Dataset below:

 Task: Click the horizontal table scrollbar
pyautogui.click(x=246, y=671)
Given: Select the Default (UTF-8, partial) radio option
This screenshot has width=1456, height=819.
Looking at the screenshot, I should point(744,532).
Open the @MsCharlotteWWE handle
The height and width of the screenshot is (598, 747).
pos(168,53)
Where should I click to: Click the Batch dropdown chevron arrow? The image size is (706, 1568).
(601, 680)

End of Dataset.

◆ Work item
Beginning with the line that has "Where should I", set down each line through the last one above, exactly, and nothing else.

◆ Response to the exercise
Where should I click to: Click the Batch dropdown chevron arrow? The image size is (706, 1568).
(601, 680)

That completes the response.